The PartialSpoof Database and Countermeasures for the Detection of Short Fake Speech Segments Embedded in an Utterance

Automatic speaker verification is susceptible to various manipulations and spoofing, such as text-to-speech synthesis, voice conversion, replay, tampering, adversarial attacks, and so on. We consider a new spoofing scenario called "Partial Spoof" (PS) in which synthesized or transformed speech segments are embedded into a bona fide utterance. While existing countermeasures (CMs) can detect fully spoofed utterances, there is a need for their adaptation or extension to the PS scenario. We propose various improvements to construct a significantly more accurate CM that can detect and locate short-generated spoofed speech segments at finer temporal resolutions. First, we introduce newly developed self-supervised pre-trained models as enhanced feature extractors. Second, we extend our PartialSpoof database by adding segment labels for various temporal resolutions. Since the short spoofed speech segments to be embedded by attackers are of variable length, six different temporal resolutions are considered, ranging from as short as 20 ms to as large as 640 ms. Third, we propose a new CM that enables the simultaneous use of the segment-level labels at different temporal resolutions as well as utterance-level labels to execute utterance- and segment-level detection at the same time. We also show that the proposed CM is capable of detecting spoofing at the utterance level with low error rates in the PS scenario as well as in a related logical access (LA) scenario. The equal error rates of utterance-level detection on the PartialSpoof database and ASVspoof 2019 LA database were 0.77 and 0.90%, respectively.
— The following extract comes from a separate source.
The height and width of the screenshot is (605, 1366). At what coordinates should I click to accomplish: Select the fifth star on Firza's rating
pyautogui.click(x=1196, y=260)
翻译：自动说话人验证易受各种操纵和欺骗攻击，如文本到语音合成、语音转换、重放、篡改、对抗攻击等。本文考虑一种名为"局部欺骗"（Partial Spoof, PS）的新型欺骗场景，其中合成或转换的语音片段被嵌入到真实语音中。现有对抗措施（CMs）虽能检测完全伪造的语音，但需要对其进行适配或扩展以应对PS场景。我们提出多种改进方法，构建了一种精度显著提升的对抗措施，能够以更细的时间分辨率检测并定位短时生成的伪造语音片段。首先，我们引入新开发的自我监督预训练模型作为增强型特征提取器。其次，通过添加不同时间分辨率的片段标签扩展了PartialSpoof数据库。由于攻击者嵌入的短时伪造语音片段长度可变，我们考虑了六种不同的时间分辨率，范围从短至20毫秒到长至640毫秒。第三，我们提出一种新型对抗措施，能够同时利用不同时间分辨率的片段级标签和话语级标签，实现话语级与片段级同步检测。实验表明，所提对抗措施在PS场景及相关逻辑访问（LA）场景中均能以较低错误率完成话语级欺骗检测。在PartialSpoof数据库和ASVspoof 2019 LA数据库的话语级检测等错误率分别达到0.77%和0.90%。